=== Exercise requirements ===
A. Write out unchanged the lines of the listing from the line with "309x309 pixels. At" to the line with "point(131,49)", including both of those lines.
B. Carry the discussion about creating author items and matching them to papers further, starting after its last message.

--- Selected passage ---

Hello Magnus, I need help: I am using your tool in order to create some tables that are useful for controlling the properties on some items (see here). There's a problem: I just cannot get the qualifier for a given item. For example, as you can see, I am trying to extract the value P585 from the property P1352 for each item that is entity of "rugby union women's national team", but the column is blank and just don't know how to get it. Can you give me any hint please? thanks in advance, best regards.
Wikicite? and SourceMD?
Hi! Sorry, I won't be in SF. That said, I'm always happy to talk about new/improved tools, time permitting. "new_resolve_authors" is a crude solution to a real problem, but I'm not sure the codebase should be continued; rather, I'd like to see a different setup, based on better clustering. Also, ideally, a bot that, in the background, creates new high-confidence author items, and changes the statements in the publications accordingly. Having access to high-quality author databases other than ORCID would be a boon.
I don't think there's anything that compares to ORCID (VIAF and ISNI have some records for scholarly authors, but very incomplete from what I've seen). I expect there are internal publisher databases that have more useful data (like author email addresses) but I don't know how we get at those. The problem I'd like to address is handling authors from before ORCID existed, or who have never engaged with ORCID (and may now be deceased). I'd like to facilitate human curation, not sure if we're ready for bots to do this. My idea was related to just adding some simple features to help with deciding on what papers are associated with an author: I believe your tool right now looks at names of coauthors - which is actually a good start. I'd like to add in journal title, publication date, possibly citations and affiliations where we have any data on that.
The way I was thinking of proceeding was to clone the "new_resolve_authors" piece, edit it to just spit out a list of Quickstatements that can be run separately (rather than directly feeding it to the bot), and then try to recruit some people to test it and figure out ways to make it work better... Does that seem sensible? I guess I'll report back on how it goes...
Journal title etc. would work, especially for authors with "common" names, but it will miss out on some authorships (e.g. someone had a kitchen chat with you and puts you on their paper in some completely unrelated discipline/journal).
One reason I don't just start up QuickStatements myself is that after author item creation, the QID of that new item needs to be used as a value for the author statement changes. Theoretically that should work using the LAST keyword, but I'm not quite sure that works...
One could create the author item internally, and then run the rest in QuickStatements. Assuming there are no two identically named authors on that paper ;-)
Something that could improve "tasking" people with this could be to pre-generate likely candidates in a separate database, which would allow for quick serving of a set to work on.
Some heuristics relating to name frequency might also help... Anyway, good suggestions, thanks!

--- Raw records ---

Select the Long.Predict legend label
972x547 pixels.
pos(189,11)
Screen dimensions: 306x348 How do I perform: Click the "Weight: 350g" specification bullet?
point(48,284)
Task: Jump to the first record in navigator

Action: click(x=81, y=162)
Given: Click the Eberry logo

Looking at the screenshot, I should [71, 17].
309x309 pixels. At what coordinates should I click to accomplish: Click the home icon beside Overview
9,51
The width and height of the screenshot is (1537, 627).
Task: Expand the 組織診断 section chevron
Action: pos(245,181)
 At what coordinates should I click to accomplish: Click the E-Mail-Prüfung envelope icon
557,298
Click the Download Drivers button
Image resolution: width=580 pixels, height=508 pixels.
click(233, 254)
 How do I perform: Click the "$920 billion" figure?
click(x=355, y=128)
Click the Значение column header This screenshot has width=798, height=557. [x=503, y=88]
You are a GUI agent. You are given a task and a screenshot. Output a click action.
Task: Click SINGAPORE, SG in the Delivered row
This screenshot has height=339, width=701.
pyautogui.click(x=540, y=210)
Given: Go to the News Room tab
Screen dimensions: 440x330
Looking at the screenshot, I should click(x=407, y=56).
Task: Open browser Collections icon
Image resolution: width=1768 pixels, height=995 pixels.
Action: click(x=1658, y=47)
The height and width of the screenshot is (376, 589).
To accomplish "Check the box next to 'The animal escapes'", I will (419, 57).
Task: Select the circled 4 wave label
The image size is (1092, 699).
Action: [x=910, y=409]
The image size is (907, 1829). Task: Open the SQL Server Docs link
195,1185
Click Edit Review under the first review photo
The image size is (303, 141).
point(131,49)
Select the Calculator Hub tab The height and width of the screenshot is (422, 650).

---

=== Answer list ===
A.
309x309 pixels. At what coordinates should I click to accomplish: Click the home icon beside Overview
9,51
The width and height of the screenshot is (1537, 627).
Task: Expand the 組織診断 section chevron
Action: pos(245,181)
 At what coordinates should I click to accomplish: Click the E-Mail-Prüfung envelope icon
557,298
Click the Download Drivers button
Image resolution: width=580 pixels, height=508 pixels.
click(233, 254)
 How do I perform: Click the "$920 billion" figure?
click(x=355, y=128)
Click the Значение column header This screenshot has width=798, height=557. [x=503, y=88]
You are a GUI agent. You are given a task and a screenshot. Output a click action.
Task: Click SINGAPORE, SG in the Delivered row
This screenshot has height=339, width=701.
pyautogui.click(x=540, y=210)
Given: Go to the News Room tab
Screen dimensions: 440x330
Looking at the screenshot, I should click(x=407, y=56).
Task: Open browser Collections icon
Image resolution: width=1768 pixels, height=995 pixels.
Action: click(x=1658, y=47)
The height and width of the screenshot is (376, 589).
To accomplish "Check the box next to 'The animal escapes'", I will (419, 57).
Task: Select the circled 4 wave label
The image size is (1092, 699).
Action: [x=910, y=409]
The image size is (907, 1829). Task: Open the SQL Server Docs link
195,1185
Click Edit Review under the first review photo
The image size is (303, 141).
point(131,49)

B.
First stab at this up here: https://tools.wmflabs.org/author-disambiguator/ and https://github.com/arthurpsmith/author-disambiguator/ - not really expecting you to do anything on this, just to keep you informed! Thanks. I am aware some things are broken, but there's some basic functionality which works so... good!
Nice! I tried it with myself, and even found a paper where I'm "just" string author. QS statement to add the P50 was generated correctly.
- This needs an additional QS command to remove the string author
- If the string author contains a reference (some do), that reference needs to be added to the P50 statement before removing the string author, otherwise people will start yelling at you (guess how I know that?)
- You can open QuickStatements with all the commands pre-filled by doing a POST request (recommended, GET gets unpredictably chopped by the browser) like:
That will save the user from copy/pasting the whole thing, and looks a lot less messy :-)
Thanks! Yes, I was thinking about the references issue (and removing the string statements) ...
I've updated it to do the QuickStatements post, and to add the references. Do you think we need to check for other qualifiers besides series ordinal on the original statement? I'll do a bit of testing and then add back in the delete statements...
FYI this was rather popular at WikiCite - I had half a dozen or so people trying it out - thanks for getting it started and your suggestions so far! We fixed some bugs and I've done a bunch of refactoring; I have a few more ideas on the clustering angle I'm going to try out too.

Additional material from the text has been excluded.